Make it simpler : get rid of Mocking Fx
By Jérémie Chassaing on Thursday, June 14, 2012, 14:32 - Design - Permalink
In the wake of Rinat Technology Demons, I’d add Mocking frameworks to the list.
There are several reasons to do that.
Stubs
One of the usage of Mocking - or isolation – frameworks is stubbing. A component that access external resources or has complex behavior will be changed for a fake to have simpler predictable results.
- When the component interface is small, the stub declaration code is often more complicated that writing a fake implementation directly.
- When the interface has many methods, it makes things easier, but here you’ll ignore a code smell. It makes things easy in situation you should not reach !
There are also easy patterns that make the use of mocking irrelevant. A common one is configuration loading.
Lots of developers think: “I need a class to access my configuration. Let’s make a class for this”:
public class Configuration
{
public string EndPoint
{
get { return ConfigurationManager.AppSettings["EndPoint"]; }
}
// other properties here//
}
Then they realize they’ll have to isolate from ConfigurationManager, so they add a interface :
public interface IConfiguration
{
string EndPoint { get; }
}
public class Configuration : IConfiguration
{
public string EndPoint
{
get { return ConfigurationManager.AppSettings["EndPoint"]; }
}
// other properties here//
}
And they can moke the configuration using a lot of boring code.
what about this ?
public class Configuration
{
public string EndPoint { get; set; }
// other properties here//
}
public class ConfigurationLoader
{
public Configuration Load()
{
return new Configuration
{
EndPoint = ConfigurationManager.AppSettings["EndPoint"]

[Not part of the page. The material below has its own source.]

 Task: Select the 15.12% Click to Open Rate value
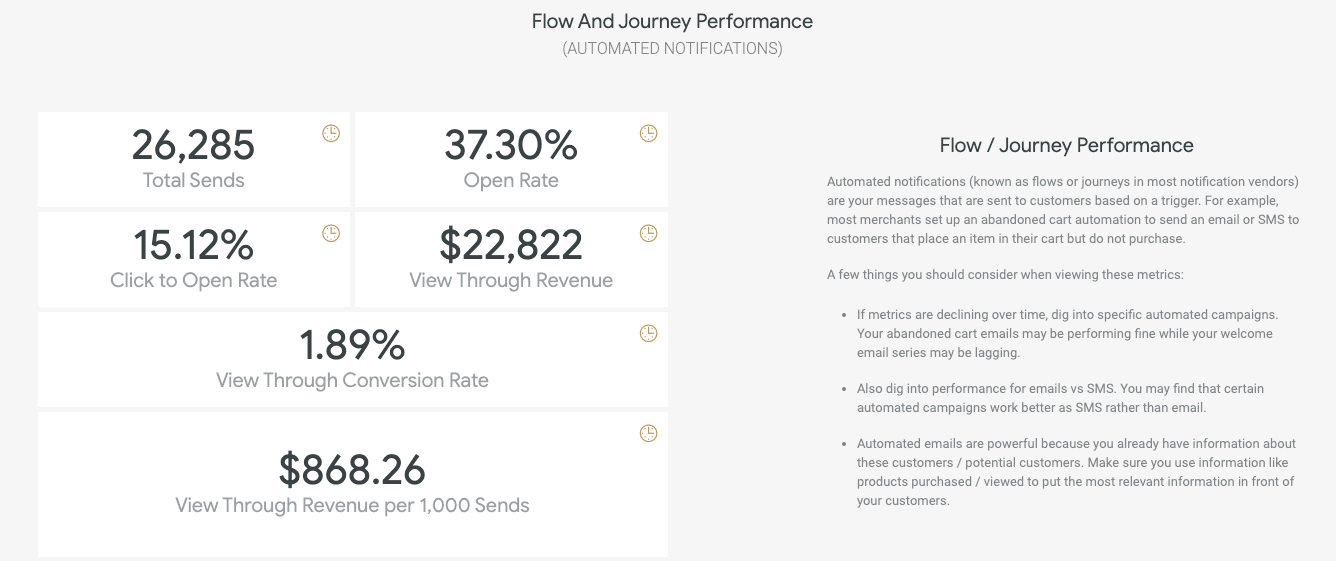coord(193,246)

// other properties here//
};
}
}
Passing a different configuration in your test is a simple new Configuration {}… and you can use the ConfigurationLoader class in you main function.
A good thing here, is that you don’t suffer a read of the configuration file at each call without needing to introduce lazy loading or other tweaks that make things worse..
Mocks
When you need to see if a call happened, you can make an implementation of the interface that takes a lambda :
public interface IFancyService
{
void DoSomething(int arg);
}
public class MockFancyService : IFancyService
{
private Action<int> doSomething;
public MockFancyService(Action<int> doSomething)
{
this.doSomething = doSomething;
}
public void DoSomething(int arg)
{
doSomething(arg);
}
}
public class Test
{
void DoSomthingHasBenCalled()
{
bool wasCalled = false;
var fancyService = new MockFancyService(i => { wasCalled = true; });
var compoenent = new ComponentThatUseFancyService(fancyService);
compoenent.MakeSomething();
Assert.That(wasCalled, Is.True);
}
}
Or make the fake class record the call, and add a getter to check. It’s not that complicated.
Comments
In your first example, how do you prevent developers from using Configuration, instead of ConfigurationLoader, directly, especially given that it would seem the more obvious choice if nobody was instructing you which to use?

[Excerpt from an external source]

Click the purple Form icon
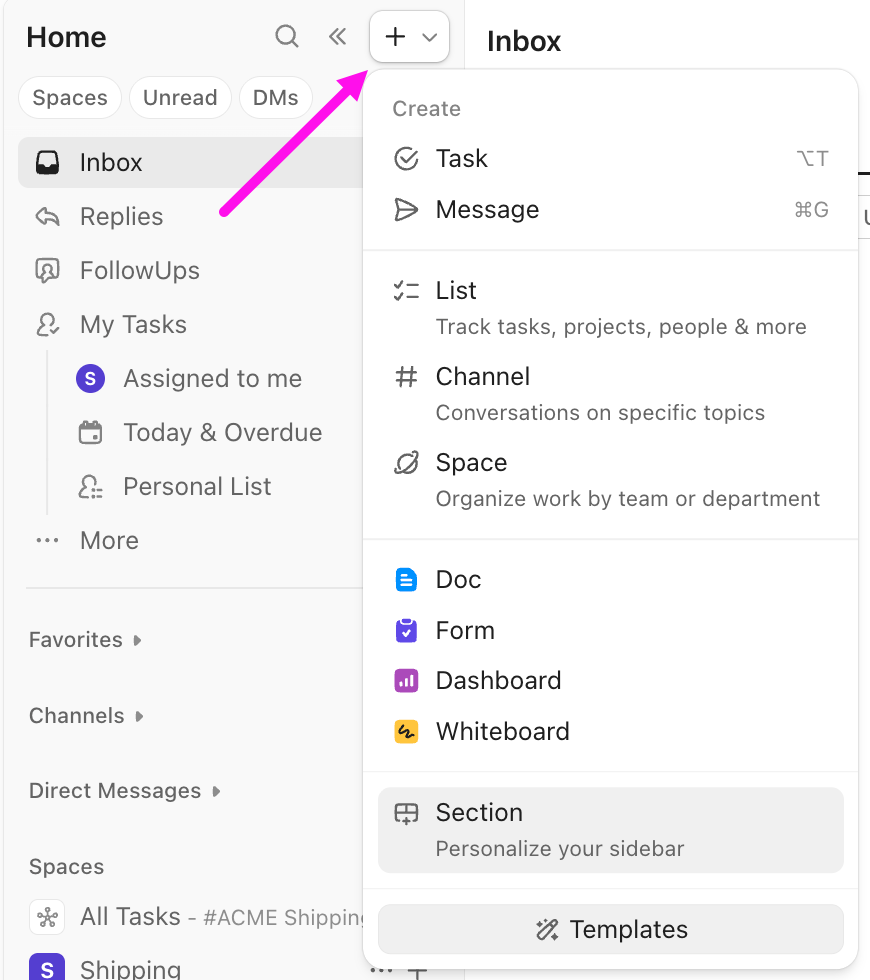The width and height of the screenshot is (870, 980). pos(406,631)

In the second example, it seems to me that having to write MockFancyService requires a lot more code than just using Moq (or similar) and adding one line to my test with my expectation that s => DoSomething() happened. Nevermind if I need DoSomething to return a value for my method to work correctly, and a different value in another test, etc.

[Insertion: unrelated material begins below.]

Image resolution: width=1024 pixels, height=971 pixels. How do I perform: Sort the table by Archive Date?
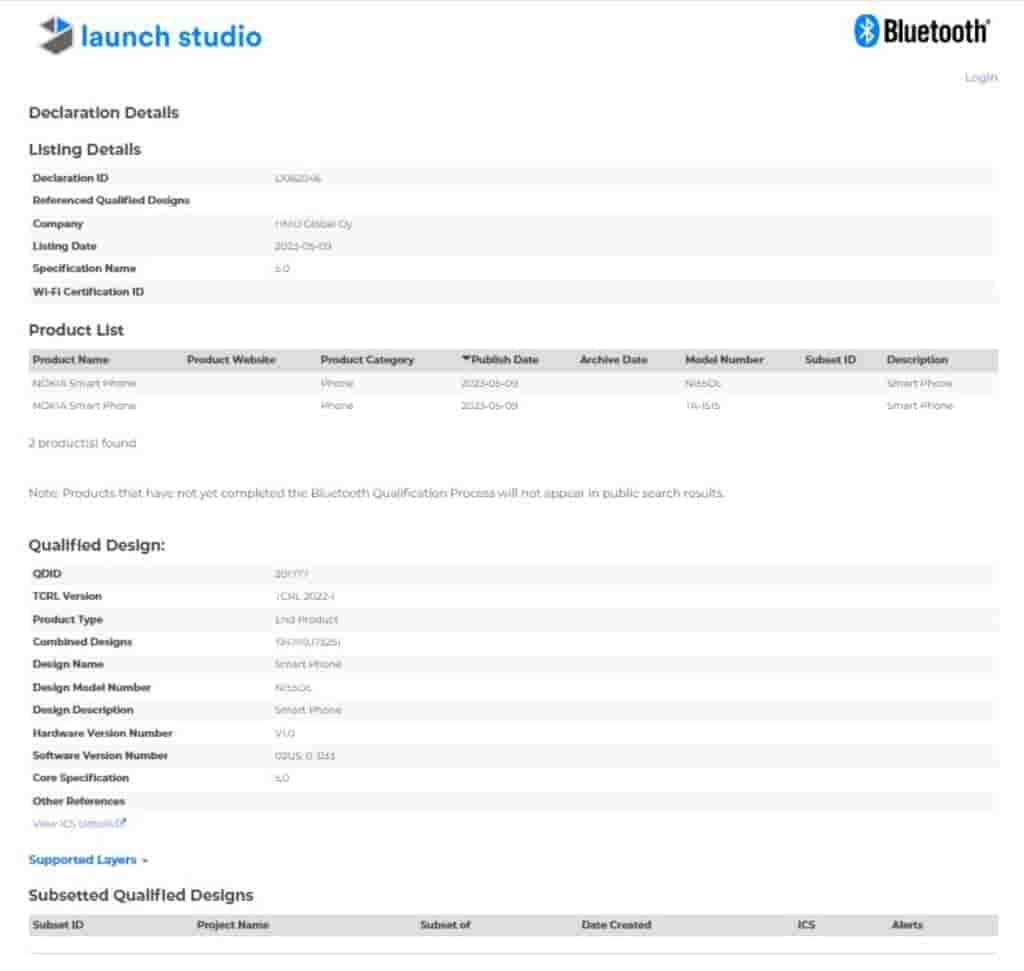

I'm not saying you shouldn't look to simplify where you can, and definitely I agree that fat interfaces are a smell to be avoided. But I think the do-it-all-yourself approach results in a lot of DRY violation and reinvention of wheels already included as features of any mocking framework.
There's nothing to prevent the developers. But since the Configuration class is just a DTO, it does nothing, you have to load config from somewhere. The ConfigurationLoader is here for that, and since it's simply a function, you can even make it static. No prb for me.
In the second example, there are a lot of ways to make it simple without using a framework. C# is good at that. Usually, a few line of code will suffice depending on what you'll need to test. You could still use a mocking fx there if you prefer. But there are also other ways to get rid of mocking by using things like Event DTOs (see Simple.Testing...).
Configuration: feels like if my class needs access to Configuration, then it's caller, and it's caller's caller, and it's caller's caller's caller, etc... will need to pass this DTO down through the call stack from the service layer.